Além desse episódio, Cida também já foi ao Carnaval na cadeira de rodas. “Quando estava vindo a minha escola, pedi para o rapaz que estava lá comigo para me levar lá embaixo, que queria receber os meus filhos. Fui porque o pai deles já havia morrido e a minha presença era muito importante”.
Apesar de não desfilar mais, Cida fica acompanhando o trabalho das porta-bandeiras da Unidos do Cruzeiro. “Tem porta-bandeira que quer sambar, mas porta-bandeira não samba. Eu ensino como a gente faz. A gente vê no Rio de Janeiro e aparecem os pés das porta-bandeiras e elas não estão sambando”.
Cida costurava e ajudava em todos os setores da escola de samba, porém, como atualmente tem problemas nos ossos, já não pode mais fazer esse tipo de esforço e ajuda em pequenos trabalhos.

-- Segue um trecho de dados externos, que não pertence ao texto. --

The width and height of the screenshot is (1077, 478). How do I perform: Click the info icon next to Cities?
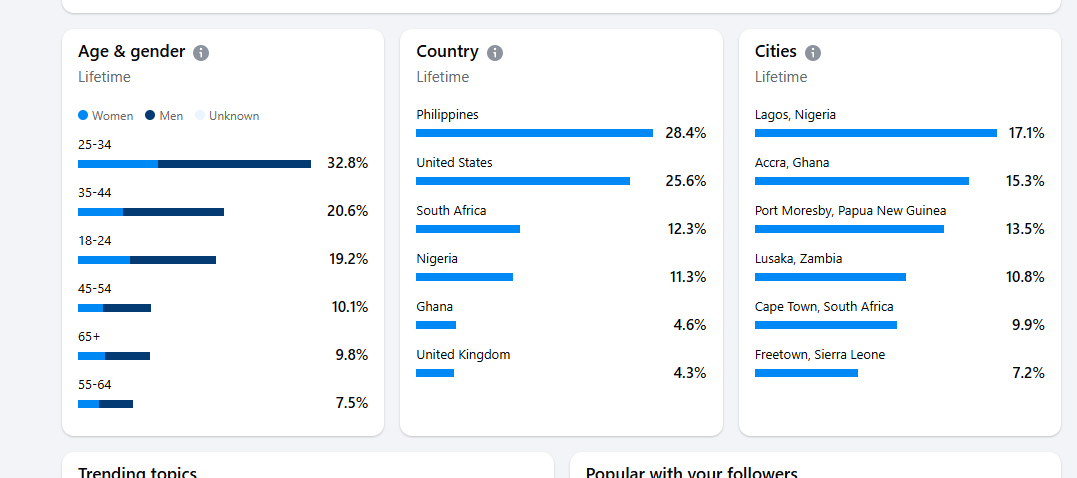(x=813, y=53)
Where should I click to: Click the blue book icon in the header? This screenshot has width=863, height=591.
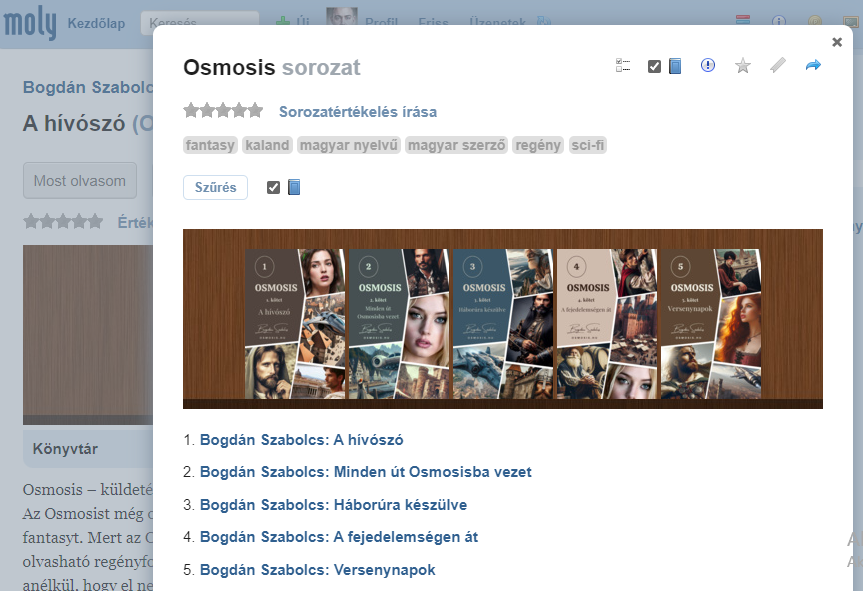[x=675, y=66]
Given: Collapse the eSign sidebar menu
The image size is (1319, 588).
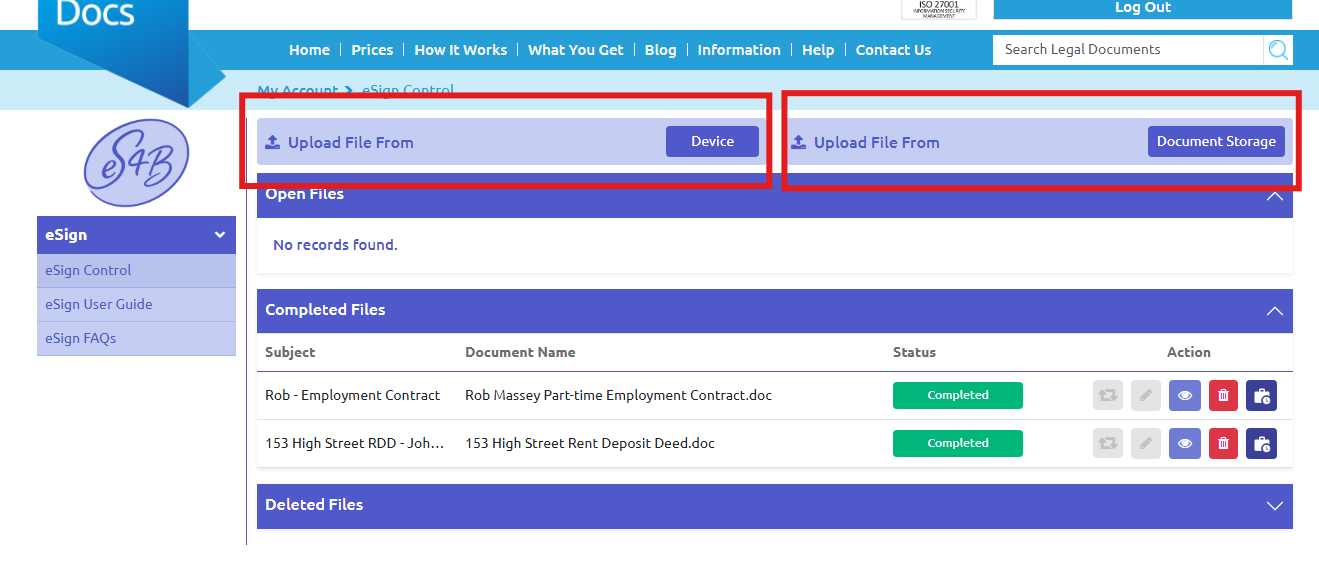Looking at the screenshot, I should point(220,235).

Toda a família permanece no Carnaval: o filho mais velho, que é o presidente e carnavalesco, o filho Thierrys, é diretor de Carnaval, a filha Tatiane é rainha de bateria e os três netos que também estão envolvidos com o carnaval. “Aqui todo mundo se organiza para fazer tudo”.
Nordeste na avenida - O enredo deste ano é “Oxente! Cabra da Peste. Eu sou o Nordeste” e vai falar dos estados da região. Segundo Cida, quem for assistir pode esperar referências aos bonecos de Carnaval nordestinos, às rendeiras, à Maria Bonita e entrou nas fantasias.
O diretor de Carnaval Thierrys Guedes diz que o orçamento da escola para o Carnaval deste ano foi muito apertado e que não foi possível, durante 2018, a realização de eventos para levantar fundos. Segundo Thierrys, a escola também recebe o apoio de terreiros de religiões de matriz africana que ajudam na realização do Carnaval da Cruzeiro.
Boa parte dos adereços será de reaproveitamento de fantasias de carnavais anteriores. Uma estratégia, por exemplo, é colocar os enfeites no sol para que a cola quente amoleça e seja fácil de ser retirada. A escola vai levar para a avenida cerca de 500 componentes em 12 alas.
“Como a verba do Carnaval só saiu agora, vamos para São Paulo comprar o que falta. Para fazer as fantasias foi tudo reaproveitado. No ano passado recolhemos as fantasias e retiramos pedra por pedra, gala por gala. São pelo menos cinco alas feitas com material reciclado”.